(Saved data entries)
== Segment start ==
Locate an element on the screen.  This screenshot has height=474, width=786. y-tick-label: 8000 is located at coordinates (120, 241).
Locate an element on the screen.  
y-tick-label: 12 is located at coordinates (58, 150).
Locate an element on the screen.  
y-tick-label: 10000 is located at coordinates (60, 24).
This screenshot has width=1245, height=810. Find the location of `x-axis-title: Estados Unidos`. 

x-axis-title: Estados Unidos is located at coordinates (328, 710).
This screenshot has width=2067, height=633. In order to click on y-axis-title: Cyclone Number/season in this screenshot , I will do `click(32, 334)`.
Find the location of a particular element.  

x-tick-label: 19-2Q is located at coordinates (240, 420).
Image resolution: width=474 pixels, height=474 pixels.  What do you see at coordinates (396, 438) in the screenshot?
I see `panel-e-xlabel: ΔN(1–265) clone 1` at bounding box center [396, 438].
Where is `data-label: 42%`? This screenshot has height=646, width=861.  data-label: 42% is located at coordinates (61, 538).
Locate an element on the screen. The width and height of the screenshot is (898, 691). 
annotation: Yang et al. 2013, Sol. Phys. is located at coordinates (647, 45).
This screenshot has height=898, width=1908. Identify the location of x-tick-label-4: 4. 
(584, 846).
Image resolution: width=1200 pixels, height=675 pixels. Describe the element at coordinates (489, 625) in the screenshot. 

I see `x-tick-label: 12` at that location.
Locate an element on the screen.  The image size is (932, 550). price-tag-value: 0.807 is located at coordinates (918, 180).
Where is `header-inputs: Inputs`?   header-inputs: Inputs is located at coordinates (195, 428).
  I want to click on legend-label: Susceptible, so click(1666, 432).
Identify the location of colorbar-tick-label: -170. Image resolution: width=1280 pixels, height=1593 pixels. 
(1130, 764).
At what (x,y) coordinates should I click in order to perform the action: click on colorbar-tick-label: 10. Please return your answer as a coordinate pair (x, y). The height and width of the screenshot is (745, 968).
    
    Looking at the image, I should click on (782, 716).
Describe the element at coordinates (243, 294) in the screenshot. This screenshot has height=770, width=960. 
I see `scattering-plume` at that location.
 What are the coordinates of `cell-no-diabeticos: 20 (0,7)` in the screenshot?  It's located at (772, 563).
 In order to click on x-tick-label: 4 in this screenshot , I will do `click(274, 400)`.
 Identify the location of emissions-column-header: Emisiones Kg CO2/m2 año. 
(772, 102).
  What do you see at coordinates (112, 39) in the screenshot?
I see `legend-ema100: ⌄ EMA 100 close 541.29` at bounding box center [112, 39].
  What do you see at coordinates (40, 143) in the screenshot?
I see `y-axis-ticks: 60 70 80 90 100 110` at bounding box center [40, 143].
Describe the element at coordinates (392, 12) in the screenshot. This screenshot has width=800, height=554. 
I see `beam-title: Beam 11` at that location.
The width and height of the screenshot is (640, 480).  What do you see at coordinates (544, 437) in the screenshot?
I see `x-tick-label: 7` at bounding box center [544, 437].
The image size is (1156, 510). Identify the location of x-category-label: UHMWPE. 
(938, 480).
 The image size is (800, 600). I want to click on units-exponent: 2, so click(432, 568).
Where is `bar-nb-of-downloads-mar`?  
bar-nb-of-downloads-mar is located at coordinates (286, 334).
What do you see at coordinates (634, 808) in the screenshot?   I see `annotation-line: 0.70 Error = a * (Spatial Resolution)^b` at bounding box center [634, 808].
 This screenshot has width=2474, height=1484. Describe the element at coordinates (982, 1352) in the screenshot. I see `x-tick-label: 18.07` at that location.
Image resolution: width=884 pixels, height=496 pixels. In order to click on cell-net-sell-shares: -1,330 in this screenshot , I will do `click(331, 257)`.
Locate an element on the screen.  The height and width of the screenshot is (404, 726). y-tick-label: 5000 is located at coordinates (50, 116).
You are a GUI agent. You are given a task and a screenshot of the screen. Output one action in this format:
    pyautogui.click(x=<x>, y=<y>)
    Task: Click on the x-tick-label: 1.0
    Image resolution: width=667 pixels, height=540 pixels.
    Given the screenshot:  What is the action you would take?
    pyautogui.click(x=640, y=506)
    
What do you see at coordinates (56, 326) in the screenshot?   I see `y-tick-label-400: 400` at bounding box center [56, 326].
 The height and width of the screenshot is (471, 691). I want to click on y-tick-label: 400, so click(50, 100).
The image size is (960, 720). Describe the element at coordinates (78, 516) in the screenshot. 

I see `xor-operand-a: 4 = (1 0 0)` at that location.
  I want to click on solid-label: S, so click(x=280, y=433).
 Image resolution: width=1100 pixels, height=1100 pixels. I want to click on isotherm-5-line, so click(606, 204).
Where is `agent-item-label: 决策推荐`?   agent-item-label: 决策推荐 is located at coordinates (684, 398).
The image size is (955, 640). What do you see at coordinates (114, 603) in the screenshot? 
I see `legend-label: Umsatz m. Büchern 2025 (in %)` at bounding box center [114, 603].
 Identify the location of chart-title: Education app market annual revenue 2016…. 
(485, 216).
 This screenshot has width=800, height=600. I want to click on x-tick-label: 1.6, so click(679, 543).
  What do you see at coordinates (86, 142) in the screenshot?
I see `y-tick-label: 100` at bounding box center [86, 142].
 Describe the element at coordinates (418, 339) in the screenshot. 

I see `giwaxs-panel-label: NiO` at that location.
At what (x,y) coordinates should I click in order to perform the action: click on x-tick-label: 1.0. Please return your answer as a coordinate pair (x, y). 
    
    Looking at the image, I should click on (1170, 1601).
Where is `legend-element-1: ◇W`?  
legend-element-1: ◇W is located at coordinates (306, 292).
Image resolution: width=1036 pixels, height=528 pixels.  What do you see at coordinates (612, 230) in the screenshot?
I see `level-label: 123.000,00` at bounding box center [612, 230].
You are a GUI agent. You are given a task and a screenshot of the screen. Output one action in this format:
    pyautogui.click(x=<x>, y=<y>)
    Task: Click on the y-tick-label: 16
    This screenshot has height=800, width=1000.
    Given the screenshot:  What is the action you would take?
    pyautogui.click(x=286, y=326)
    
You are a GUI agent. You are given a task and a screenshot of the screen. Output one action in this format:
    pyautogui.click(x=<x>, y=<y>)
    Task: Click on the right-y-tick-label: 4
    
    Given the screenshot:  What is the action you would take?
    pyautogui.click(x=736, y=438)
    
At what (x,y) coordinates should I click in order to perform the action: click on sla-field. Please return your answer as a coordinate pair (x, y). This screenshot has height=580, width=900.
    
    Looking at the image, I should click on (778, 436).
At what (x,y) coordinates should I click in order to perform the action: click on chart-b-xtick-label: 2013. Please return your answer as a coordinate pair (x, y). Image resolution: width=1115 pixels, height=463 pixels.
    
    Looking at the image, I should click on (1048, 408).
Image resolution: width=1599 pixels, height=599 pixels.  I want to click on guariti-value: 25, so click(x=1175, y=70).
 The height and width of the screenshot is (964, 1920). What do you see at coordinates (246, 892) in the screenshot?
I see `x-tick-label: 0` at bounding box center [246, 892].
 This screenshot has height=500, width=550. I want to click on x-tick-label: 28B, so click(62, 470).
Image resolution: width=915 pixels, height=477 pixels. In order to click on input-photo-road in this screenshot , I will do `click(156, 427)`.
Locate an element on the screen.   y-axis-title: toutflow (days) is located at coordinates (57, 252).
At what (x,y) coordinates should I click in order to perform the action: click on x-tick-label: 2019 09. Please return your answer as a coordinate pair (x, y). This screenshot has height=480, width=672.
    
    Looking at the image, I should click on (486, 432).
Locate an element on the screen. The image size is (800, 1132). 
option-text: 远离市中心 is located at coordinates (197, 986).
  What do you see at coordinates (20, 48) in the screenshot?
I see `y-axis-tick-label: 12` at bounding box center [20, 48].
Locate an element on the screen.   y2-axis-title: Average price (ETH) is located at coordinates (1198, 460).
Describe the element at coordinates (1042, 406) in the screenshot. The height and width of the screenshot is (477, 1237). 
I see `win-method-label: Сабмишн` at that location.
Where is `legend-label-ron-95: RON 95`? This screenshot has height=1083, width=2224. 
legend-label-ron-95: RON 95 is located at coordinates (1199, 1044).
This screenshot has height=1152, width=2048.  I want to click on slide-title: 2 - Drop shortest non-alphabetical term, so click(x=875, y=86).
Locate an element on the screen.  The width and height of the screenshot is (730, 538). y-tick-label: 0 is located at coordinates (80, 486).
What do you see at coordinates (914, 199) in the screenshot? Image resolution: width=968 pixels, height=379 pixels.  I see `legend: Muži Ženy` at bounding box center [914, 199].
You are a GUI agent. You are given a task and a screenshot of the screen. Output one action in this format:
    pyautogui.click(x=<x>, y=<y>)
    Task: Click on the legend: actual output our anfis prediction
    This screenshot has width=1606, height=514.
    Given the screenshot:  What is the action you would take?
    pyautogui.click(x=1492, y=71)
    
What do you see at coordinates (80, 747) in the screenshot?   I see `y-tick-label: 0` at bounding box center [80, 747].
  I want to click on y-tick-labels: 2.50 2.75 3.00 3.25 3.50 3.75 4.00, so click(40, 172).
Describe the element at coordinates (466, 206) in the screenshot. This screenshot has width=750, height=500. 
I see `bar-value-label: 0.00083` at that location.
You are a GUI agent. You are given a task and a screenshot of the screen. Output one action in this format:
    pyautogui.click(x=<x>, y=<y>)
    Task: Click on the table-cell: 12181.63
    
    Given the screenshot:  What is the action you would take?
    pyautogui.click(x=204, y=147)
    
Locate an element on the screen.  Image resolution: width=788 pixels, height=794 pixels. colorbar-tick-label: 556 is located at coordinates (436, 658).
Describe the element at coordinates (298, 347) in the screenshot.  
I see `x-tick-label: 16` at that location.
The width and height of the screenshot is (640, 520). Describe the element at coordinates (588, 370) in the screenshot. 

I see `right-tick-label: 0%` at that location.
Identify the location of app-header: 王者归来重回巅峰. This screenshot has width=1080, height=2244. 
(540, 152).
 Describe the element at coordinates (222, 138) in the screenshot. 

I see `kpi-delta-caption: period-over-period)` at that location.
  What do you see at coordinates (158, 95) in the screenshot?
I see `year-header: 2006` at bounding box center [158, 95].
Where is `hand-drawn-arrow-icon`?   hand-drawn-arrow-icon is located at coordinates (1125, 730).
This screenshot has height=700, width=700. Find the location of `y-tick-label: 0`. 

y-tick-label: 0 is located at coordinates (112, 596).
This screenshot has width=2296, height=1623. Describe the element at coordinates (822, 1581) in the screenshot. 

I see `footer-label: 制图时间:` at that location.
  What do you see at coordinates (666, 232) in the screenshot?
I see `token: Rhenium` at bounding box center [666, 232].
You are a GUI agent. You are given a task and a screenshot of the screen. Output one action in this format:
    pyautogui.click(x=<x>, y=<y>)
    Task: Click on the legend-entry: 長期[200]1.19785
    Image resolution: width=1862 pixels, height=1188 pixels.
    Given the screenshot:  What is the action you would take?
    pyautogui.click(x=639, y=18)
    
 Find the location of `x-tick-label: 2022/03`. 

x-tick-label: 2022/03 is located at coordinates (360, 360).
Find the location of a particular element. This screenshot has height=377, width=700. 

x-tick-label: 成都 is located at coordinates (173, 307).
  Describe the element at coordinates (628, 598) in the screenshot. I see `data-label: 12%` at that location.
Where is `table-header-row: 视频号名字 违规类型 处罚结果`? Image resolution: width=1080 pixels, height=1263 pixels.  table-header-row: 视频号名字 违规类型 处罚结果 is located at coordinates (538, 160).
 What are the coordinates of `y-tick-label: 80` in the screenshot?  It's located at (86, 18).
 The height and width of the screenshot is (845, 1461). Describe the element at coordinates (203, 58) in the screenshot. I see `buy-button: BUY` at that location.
== Segment end ==
Can you reproduce the lines from the start through the one containing "x-axis-title: Estados Unidos is", both ends included, exactly as they appear?

Locate an element on the screen.  This screenshot has height=474, width=786. y-tick-label: 8000 is located at coordinates (120, 241).
Locate an element on the screen.  
y-tick-label: 12 is located at coordinates (58, 150).
Locate an element on the screen.  
y-tick-label: 10000 is located at coordinates (60, 24).
This screenshot has width=1245, height=810. Find the location of `x-axis-title: Estados Unidos`. 

x-axis-title: Estados Unidos is located at coordinates (328, 710).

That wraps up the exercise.